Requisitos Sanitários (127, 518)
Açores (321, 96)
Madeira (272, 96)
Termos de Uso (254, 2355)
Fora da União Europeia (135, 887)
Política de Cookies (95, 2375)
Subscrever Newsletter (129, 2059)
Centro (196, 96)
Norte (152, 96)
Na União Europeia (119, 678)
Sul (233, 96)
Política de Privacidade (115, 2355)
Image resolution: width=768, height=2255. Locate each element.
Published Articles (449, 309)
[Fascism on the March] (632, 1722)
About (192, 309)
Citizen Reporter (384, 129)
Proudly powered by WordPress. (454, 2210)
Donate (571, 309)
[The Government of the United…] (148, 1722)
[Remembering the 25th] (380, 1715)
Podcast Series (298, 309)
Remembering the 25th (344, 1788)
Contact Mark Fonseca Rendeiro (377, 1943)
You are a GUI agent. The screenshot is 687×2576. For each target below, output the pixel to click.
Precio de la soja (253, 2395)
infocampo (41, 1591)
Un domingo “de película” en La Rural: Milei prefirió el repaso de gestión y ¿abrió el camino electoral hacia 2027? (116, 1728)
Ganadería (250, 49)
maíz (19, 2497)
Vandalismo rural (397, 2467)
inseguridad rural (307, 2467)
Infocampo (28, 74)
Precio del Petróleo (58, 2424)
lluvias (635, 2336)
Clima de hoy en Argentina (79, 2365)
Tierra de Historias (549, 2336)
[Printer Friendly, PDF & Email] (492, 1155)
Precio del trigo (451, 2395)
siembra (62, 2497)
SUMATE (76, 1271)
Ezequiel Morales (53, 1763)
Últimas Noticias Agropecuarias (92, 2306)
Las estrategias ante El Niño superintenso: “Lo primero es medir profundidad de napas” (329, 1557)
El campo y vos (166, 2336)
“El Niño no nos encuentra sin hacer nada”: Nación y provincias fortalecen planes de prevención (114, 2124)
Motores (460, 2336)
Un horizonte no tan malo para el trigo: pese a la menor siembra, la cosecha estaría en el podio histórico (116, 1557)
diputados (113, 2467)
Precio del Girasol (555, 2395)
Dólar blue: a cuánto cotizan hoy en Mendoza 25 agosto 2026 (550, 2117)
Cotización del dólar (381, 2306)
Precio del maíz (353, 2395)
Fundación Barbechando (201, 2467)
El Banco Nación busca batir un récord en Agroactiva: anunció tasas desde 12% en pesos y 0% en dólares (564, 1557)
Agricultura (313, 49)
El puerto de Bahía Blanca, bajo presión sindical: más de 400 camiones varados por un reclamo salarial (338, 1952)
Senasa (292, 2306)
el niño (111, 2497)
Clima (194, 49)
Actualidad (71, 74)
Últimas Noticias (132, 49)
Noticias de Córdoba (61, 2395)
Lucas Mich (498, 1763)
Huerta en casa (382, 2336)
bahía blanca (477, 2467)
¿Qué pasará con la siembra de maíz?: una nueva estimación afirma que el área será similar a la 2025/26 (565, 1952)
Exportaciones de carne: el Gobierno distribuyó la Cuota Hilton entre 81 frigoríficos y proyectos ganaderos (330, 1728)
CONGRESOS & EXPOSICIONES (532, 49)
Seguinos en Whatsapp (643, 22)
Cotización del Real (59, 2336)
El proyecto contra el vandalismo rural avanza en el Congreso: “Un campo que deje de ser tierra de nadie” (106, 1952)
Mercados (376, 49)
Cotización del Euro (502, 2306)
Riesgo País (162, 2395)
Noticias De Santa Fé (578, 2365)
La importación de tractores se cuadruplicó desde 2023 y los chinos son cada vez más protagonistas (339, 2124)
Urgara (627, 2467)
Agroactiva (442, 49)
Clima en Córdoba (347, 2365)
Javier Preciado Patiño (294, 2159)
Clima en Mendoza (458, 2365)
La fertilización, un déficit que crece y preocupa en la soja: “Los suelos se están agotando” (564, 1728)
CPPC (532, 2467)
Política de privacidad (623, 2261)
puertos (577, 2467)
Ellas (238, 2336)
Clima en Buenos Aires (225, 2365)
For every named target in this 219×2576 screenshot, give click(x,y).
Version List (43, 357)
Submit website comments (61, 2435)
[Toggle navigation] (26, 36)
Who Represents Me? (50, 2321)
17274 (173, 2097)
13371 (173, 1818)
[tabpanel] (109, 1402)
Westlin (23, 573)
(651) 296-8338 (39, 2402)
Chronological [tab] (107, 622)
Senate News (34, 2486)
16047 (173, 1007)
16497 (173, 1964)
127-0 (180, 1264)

┄┄┄┄┄┄┄┄┄┄┄┄┄┄┄┄┄┄┄┄

Required work »
Output all records exactly, with nothing added or dropped.

Answer to the problem »
Requisitos Sanitários (127, 518)
Açores (321, 96)
Madeira (272, 96)
Termos de Uso (254, 2355)
Fora da União Europeia (135, 887)
Política de Cookies (95, 2375)
Subscrever Newsletter (129, 2059)
Centro (196, 96)
Norte (152, 96)
Na União Europeia (119, 678)
Sul (233, 96)
Política de Privacidade (115, 2355)
Image resolution: width=768, height=2255. Locate each element.
Published Articles (449, 309)
[Fascism on the March] (632, 1722)
About (192, 309)
Citizen Reporter (384, 129)
Proudly powered by WordPress. (454, 2210)
Donate (571, 309)
[The Government of the United…] (148, 1722)
[Remembering the 25th] (380, 1715)
Podcast Series (298, 309)
Remembering the 25th (344, 1788)
Contact Mark Fonseca Rendeiro (377, 1943)
You are a GUI agent. The screenshot is 687×2576. For each target below, output the pixel to click.
Precio de la soja (253, 2395)
infocampo (41, 1591)
Un domingo “de película” en La Rural: Milei prefirió el repaso de gestión y ¿abrió el camino electoral hacia 2027? (116, 1728)
Ganadería (250, 49)
maíz (19, 2497)
Vandalismo rural (397, 2467)
inseguridad rural (307, 2467)
Infocampo (28, 74)
Precio del Petróleo (58, 2424)
lluvias (635, 2336)
Clima de hoy en Argentina (79, 2365)
Tierra de Historias (549, 2336)
[Printer Friendly, PDF & Email] (492, 1155)
Precio del trigo (451, 2395)
siembra (62, 2497)
SUMATE (76, 1271)
Ezequiel Morales (53, 1763)
Últimas Noticias Agropecuarias (92, 2306)
Las estrategias ante El Niño superintenso: “Lo primero es medir profundidad de napas” (329, 1557)
El campo y vos (166, 2336)
“El Niño no nos encuentra sin hacer nada”: Nación y provincias fortalecen planes de prevención (114, 2124)
Motores (460, 2336)
Un horizonte no tan malo para el trigo: pese a la menor siembra, la cosecha estaría en el podio histórico (116, 1557)
diputados (113, 2467)
Precio del Girasol (555, 2395)
Dólar blue: a cuánto cotizan hoy en Mendoza 25 agosto 2026 (550, 2117)
Cotización del dólar (381, 2306)
Precio del maíz (353, 2395)
Fundación Barbechando (201, 2467)
El Banco Nación busca batir un récord en Agroactiva: anunció tasas desde 12% en pesos y 0% en dólares (564, 1557)
Agricultura (313, 49)
El puerto de Bahía Blanca, bajo presión sindical: más de 400 camiones varados por un reclamo salarial (338, 1952)
Senasa (292, 2306)
el niño (111, 2497)
Clima (194, 49)
Actualidad (71, 74)
Últimas Noticias (132, 49)
Noticias de Córdoba (61, 2395)
Lucas Mich (498, 1763)
Huerta en casa (382, 2336)
bahía blanca (477, 2467)
¿Qué pasará con la siembra de maíz?: una nueva estimación afirma que el área será similar a la 2025/26 (565, 1952)
Exportaciones de carne: el Gobierno distribuyó la Cuota Hilton entre 81 frigoríficos y proyectos ganaderos (330, 1728)
CONGRESOS & EXPOSICIONES (532, 49)
Seguinos en Whatsapp (643, 22)
Cotización del Real (59, 2336)
El proyecto contra el vandalismo rural avanza en el Congreso: “Un campo que deje de ser tierra de nadie” (106, 1952)
Mercados (376, 49)
Cotización del Euro (502, 2306)
Riesgo País (162, 2395)
Noticias De Santa Fé (578, 2365)
La importación de tractores se cuadruplicó desde 2023 y los chinos son cada vez más protagonistas (339, 2124)
Urgara (627, 2467)
Agroactiva (442, 49)
Clima en Córdoba (347, 2365)
Javier Preciado Patiño (294, 2159)
Clima en Mendoza (458, 2365)
La fertilización, un déficit que crece y preocupa en la soja: “Los suelos se están agotando” (564, 1728)
CPPC (532, 2467)
Política de privacidad (623, 2261)
puertos (577, 2467)
Ellas (238, 2336)
Clima en Buenos Aires (225, 2365)
For every named target in this 219×2576 screenshot, give click(x,y).
Version List (43, 357)
Submit website comments (61, 2435)
[Toggle navigation] (26, 36)
Who Represents Me? (50, 2321)
17274 (173, 2097)
13371 (173, 1818)
[tabpanel] (109, 1402)
Westlin (23, 573)
(651) 296-8338 (39, 2402)
Chronological [tab] (107, 622)
Senate News (34, 2486)
16047 (173, 1007)
16497 (173, 1964)
127-0 (180, 1264)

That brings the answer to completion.